- _EXERCISE INPUTS_:
## start

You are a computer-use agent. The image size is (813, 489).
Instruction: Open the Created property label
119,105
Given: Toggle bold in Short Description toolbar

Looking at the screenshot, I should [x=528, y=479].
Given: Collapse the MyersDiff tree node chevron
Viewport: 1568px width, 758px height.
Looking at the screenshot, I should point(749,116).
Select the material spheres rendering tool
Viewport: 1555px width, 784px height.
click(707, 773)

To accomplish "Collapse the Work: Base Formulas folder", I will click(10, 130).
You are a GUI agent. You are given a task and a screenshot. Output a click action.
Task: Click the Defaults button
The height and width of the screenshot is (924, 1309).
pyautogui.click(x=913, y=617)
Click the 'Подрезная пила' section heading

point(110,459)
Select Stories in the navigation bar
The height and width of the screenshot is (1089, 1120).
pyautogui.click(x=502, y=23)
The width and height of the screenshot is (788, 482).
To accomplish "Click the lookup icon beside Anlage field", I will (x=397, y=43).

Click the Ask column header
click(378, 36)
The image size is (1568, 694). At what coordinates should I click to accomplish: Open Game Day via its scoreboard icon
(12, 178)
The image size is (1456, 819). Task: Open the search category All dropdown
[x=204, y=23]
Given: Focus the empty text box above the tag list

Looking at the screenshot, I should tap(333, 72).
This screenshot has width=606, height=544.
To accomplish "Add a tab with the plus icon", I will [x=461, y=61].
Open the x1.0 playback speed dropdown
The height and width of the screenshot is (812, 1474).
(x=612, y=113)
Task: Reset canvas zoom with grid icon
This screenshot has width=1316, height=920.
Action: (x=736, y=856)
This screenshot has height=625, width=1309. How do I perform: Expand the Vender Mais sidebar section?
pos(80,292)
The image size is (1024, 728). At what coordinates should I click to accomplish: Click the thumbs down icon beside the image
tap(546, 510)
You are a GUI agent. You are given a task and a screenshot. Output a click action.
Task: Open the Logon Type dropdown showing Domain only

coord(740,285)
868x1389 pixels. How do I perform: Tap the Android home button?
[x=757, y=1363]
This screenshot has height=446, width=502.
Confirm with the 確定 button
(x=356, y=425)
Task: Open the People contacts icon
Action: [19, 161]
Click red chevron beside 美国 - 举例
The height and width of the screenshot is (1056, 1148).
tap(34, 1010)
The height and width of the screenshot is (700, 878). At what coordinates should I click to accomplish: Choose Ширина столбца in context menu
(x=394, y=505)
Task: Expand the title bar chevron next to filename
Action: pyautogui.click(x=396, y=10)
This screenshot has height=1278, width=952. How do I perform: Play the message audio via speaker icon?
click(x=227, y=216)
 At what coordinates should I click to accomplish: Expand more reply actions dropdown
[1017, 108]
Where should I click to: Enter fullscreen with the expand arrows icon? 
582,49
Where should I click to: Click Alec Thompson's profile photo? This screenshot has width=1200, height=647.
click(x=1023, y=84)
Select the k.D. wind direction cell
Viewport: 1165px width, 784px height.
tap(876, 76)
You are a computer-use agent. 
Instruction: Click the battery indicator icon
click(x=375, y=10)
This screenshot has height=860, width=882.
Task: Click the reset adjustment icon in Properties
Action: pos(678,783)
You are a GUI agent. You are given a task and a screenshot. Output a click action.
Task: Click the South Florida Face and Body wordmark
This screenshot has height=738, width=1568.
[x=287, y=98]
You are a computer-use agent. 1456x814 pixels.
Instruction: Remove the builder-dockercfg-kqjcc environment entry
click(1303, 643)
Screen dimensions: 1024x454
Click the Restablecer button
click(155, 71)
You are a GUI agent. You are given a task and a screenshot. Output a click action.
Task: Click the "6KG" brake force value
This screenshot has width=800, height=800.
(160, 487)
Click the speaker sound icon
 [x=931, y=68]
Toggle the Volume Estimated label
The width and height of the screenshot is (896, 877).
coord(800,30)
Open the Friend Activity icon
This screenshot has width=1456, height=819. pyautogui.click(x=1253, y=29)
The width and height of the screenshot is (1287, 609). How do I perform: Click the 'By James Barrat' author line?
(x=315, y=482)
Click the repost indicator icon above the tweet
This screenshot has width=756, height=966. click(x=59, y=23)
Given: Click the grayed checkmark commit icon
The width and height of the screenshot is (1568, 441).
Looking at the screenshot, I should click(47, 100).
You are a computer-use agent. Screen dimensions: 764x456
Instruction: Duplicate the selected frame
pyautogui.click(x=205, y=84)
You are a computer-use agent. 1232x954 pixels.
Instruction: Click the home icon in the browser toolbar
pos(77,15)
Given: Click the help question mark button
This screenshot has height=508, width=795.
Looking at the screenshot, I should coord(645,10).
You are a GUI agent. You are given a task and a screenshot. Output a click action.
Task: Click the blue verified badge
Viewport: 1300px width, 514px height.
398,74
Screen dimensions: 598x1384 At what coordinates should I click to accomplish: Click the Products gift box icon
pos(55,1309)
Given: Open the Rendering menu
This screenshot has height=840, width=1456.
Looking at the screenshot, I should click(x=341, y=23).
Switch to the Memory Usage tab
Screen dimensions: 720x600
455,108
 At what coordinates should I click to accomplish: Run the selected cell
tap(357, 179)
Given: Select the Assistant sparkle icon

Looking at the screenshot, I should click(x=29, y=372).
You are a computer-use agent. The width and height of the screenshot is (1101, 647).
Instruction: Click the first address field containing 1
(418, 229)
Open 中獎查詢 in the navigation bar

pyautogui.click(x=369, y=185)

## end

- _EXERCISE OBJECTIVE_: Copy out the listing above in full, reproducing every line word for word.

- _FINISHED TASK_:
You are a computer-use agent. The image size is (813, 489).
Instruction: Open the Created property label
119,105
Given: Toggle bold in Short Description toolbar

Looking at the screenshot, I should [x=528, y=479].
Given: Collapse the MyersDiff tree node chevron
Viewport: 1568px width, 758px height.
Looking at the screenshot, I should point(749,116).
Select the material spheres rendering tool
Viewport: 1555px width, 784px height.
click(707, 773)

To accomplish "Collapse the Work: Base Formulas folder", I will click(10, 130).
You are a GUI agent. You are given a task and a screenshot. Output a click action.
Task: Click the Defaults button
The height and width of the screenshot is (924, 1309).
pyautogui.click(x=913, y=617)
Click the 'Подрезная пила' section heading

point(110,459)
Select Stories in the navigation bar
The height and width of the screenshot is (1089, 1120).
pyautogui.click(x=502, y=23)
The width and height of the screenshot is (788, 482).
To accomplish "Click the lookup icon beside Anlage field", I will (x=397, y=43).

Click the Ask column header
click(378, 36)
The image size is (1568, 694). At what coordinates should I click to accomplish: Open Game Day via its scoreboard icon
(12, 178)
The image size is (1456, 819). Task: Open the search category All dropdown
[x=204, y=23]
Given: Focus the empty text box above the tag list

Looking at the screenshot, I should tap(333, 72).
This screenshot has width=606, height=544.
To accomplish "Add a tab with the plus icon", I will [x=461, y=61].
Open the x1.0 playback speed dropdown
The height and width of the screenshot is (812, 1474).
(x=612, y=113)
Task: Reset canvas zoom with grid icon
This screenshot has width=1316, height=920.
Action: (x=736, y=856)
This screenshot has height=625, width=1309. How do I perform: Expand the Vender Mais sidebar section?
pos(80,292)
The image size is (1024, 728). At what coordinates should I click to accomplish: Click the thumbs down icon beside the image
tap(546, 510)
You are a GUI agent. You are given a task and a screenshot. Output a click action.
Task: Open the Logon Type dropdown showing Domain only

coord(740,285)
868x1389 pixels. How do I perform: Tap the Android home button?
[x=757, y=1363]
This screenshot has height=446, width=502.
Confirm with the 確定 button
(x=356, y=425)
Task: Open the People contacts icon
Action: [19, 161]
Click red chevron beside 美国 - 举例
The height and width of the screenshot is (1056, 1148).
tap(34, 1010)
The height and width of the screenshot is (700, 878). At what coordinates should I click to accomplish: Choose Ширина столбца in context menu
(x=394, y=505)
Task: Expand the title bar chevron next to filename
Action: pyautogui.click(x=396, y=10)
This screenshot has height=1278, width=952. How do I perform: Play the message audio via speaker icon?
click(x=227, y=216)
 At what coordinates should I click to accomplish: Expand more reply actions dropdown
[1017, 108]
Where should I click to: Enter fullscreen with the expand arrows icon? 
582,49
Where should I click to: Click Alec Thompson's profile photo? This screenshot has width=1200, height=647.
click(x=1023, y=84)
Select the k.D. wind direction cell
Viewport: 1165px width, 784px height.
tap(876, 76)
You are a computer-use agent. 
Instruction: Click the battery indicator icon
click(x=375, y=10)
This screenshot has height=860, width=882.
Task: Click the reset adjustment icon in Properties
Action: pos(678,783)
You are a GUI agent. You are given a task and a screenshot. Output a click action.
Task: Click the South Florida Face and Body wordmark
This screenshot has height=738, width=1568.
[x=287, y=98]
You are a computer-use agent. 1456x814 pixels.
Instruction: Remove the builder-dockercfg-kqjcc environment entry
click(1303, 643)
Screen dimensions: 1024x454
Click the Restablecer button
click(155, 71)
You are a GUI agent. You are given a task and a screenshot. Output a click action.
Task: Click the "6KG" brake force value
This screenshot has width=800, height=800.
(160, 487)
Click the speaker sound icon
 [x=931, y=68]
Toggle the Volume Estimated label
The width and height of the screenshot is (896, 877).
coord(800,30)
Open the Friend Activity icon
This screenshot has width=1456, height=819. pyautogui.click(x=1253, y=29)
The width and height of the screenshot is (1287, 609). How do I perform: Click the 'By James Barrat' author line?
(x=315, y=482)
Click the repost indicator icon above the tweet
This screenshot has width=756, height=966. click(x=59, y=23)
Given: Click the grayed checkmark commit icon
The width and height of the screenshot is (1568, 441).
Looking at the screenshot, I should click(47, 100).
You are a computer-use agent. Screen dimensions: 764x456
Instruction: Duplicate the selected frame
pyautogui.click(x=205, y=84)
You are a computer-use agent. 1232x954 pixels.
Instruction: Click the home icon in the browser toolbar
pos(77,15)
Given: Click the help question mark button
This screenshot has height=508, width=795.
Looking at the screenshot, I should coord(645,10).
You are a GUI agent. You are given a task and a screenshot. Output a click action.
Task: Click the blue verified badge
Viewport: 1300px width, 514px height.
398,74
Screen dimensions: 598x1384 At what coordinates should I click to accomplish: Click the Products gift box icon
pos(55,1309)
Given: Open the Rendering menu
This screenshot has height=840, width=1456.
Looking at the screenshot, I should click(x=341, y=23).
Switch to the Memory Usage tab
Screen dimensions: 720x600
455,108
 At what coordinates should I click to accomplish: Run the selected cell
tap(357, 179)
Given: Select the Assistant sparkle icon

Looking at the screenshot, I should click(x=29, y=372).
You are a computer-use agent. The width and height of the screenshot is (1101, 647).
Instruction: Click the first address field containing 1
(418, 229)
Open 中獎查詢 in the navigation bar

pyautogui.click(x=369, y=185)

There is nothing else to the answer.